At Fountain House Gallery, an Emerging Artist Finds Creative Energy in Recovery
“Nothing is absolute,” Frida Kahlo wrote. “Everything changes, everything moves, everything revolves, everything flies and goes away.” That idea neatly encapsulates the blossoming career of Alyson Vega—an artist, like Kahlo, who found her creative calling after a devastating injury.
In the case of the Mexican painter, it was a bus accident, broken bones, and the consequent three months spent in a body cast, which motivated the then-18-year-old to paint a self-portrait at her bedside easel. In Vega’s case, the injury was more invasive: a stroke caused by a benign brain tumor. After surgery, she experienced memory loss and communication impairments. But she also experienced a surge of artistic energy. Her 22-year career as a math teacher was over; her artistic practice was just beginning.

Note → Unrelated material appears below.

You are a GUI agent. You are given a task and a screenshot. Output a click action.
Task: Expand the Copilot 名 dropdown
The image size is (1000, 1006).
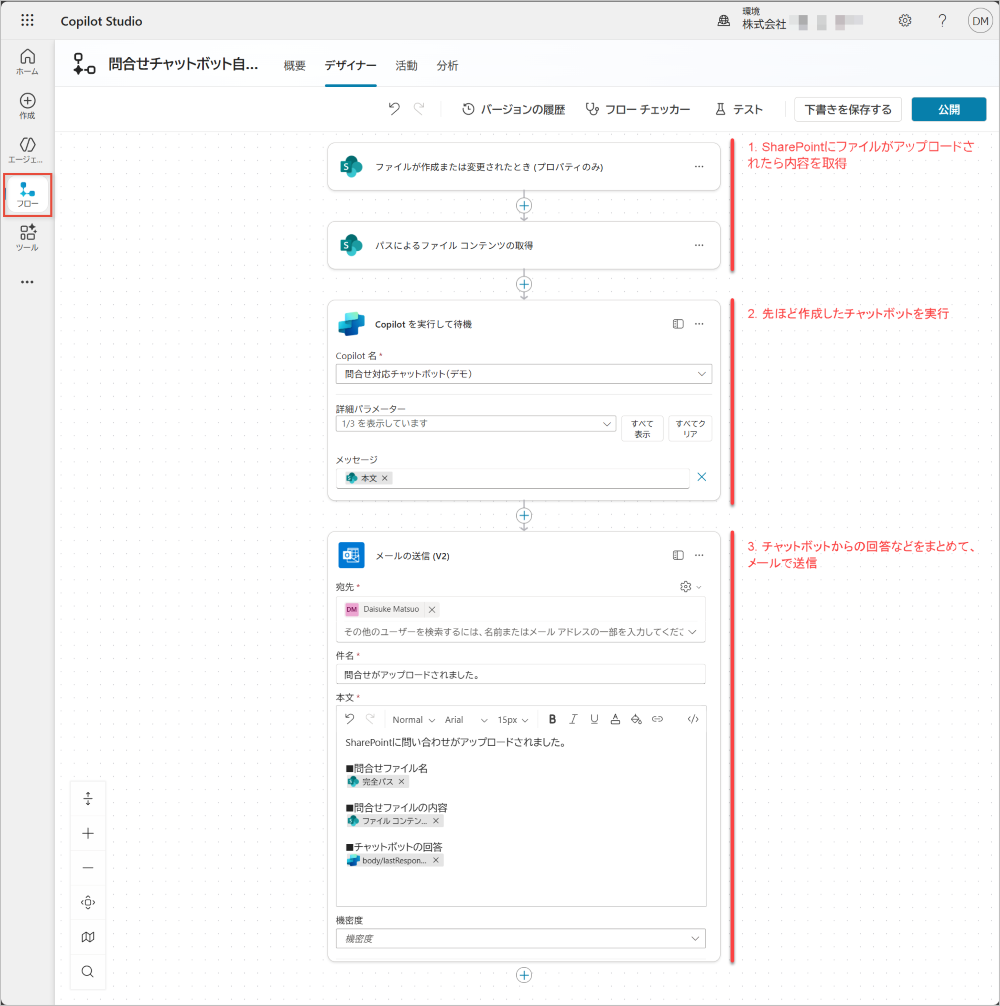point(523,374)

Which isn’t to ignore Vega’s natural ability as an artist. Though she initially pursued a career in education, she was always creative. At a young age, she taught herself to sew and quilt, and she later earned a degree in Japanese folklore and mythology at Harvard College. But it was during recovery from surgery that she started looking at the world differently and recognizing the creative potential in everyday objects. She started collecting material and creating art in a variety of mediums, from painting to sewing to printmaking.
The resulting works have grabbed the attention of art critics and collectors alike, not only at Fountain House Gallery—including in the New York gallery’s current show—but also at the 2016 Outsider Art Fair. Likewise, her recent solo show at White Columns caught the eye of Roberta Smith from the New York Times. In her review, Smith drew particular attention to a quiltlike patchwork of fabric pieces strung to a wire frame. “What holds them together is unclear,” she said, “which has a magical effect.”
Those words relate to Vega’s practice as a whole. She’s not an emerging artist fresh out of art school; her creative impulses spring from somewhere deeper, from the recesses of mind and spirit, from the jumble of personal memories and daily inspirations. Like Kahlo’s vibrant paintings, they communicate both grief and joy, and like Kahlo’s self-portraits, Vega’s work might not exist without a seemingly catastrophic event. They produce a magical effect, indeed, one bound in the mysterious workings of the brain and the complexity of human experience.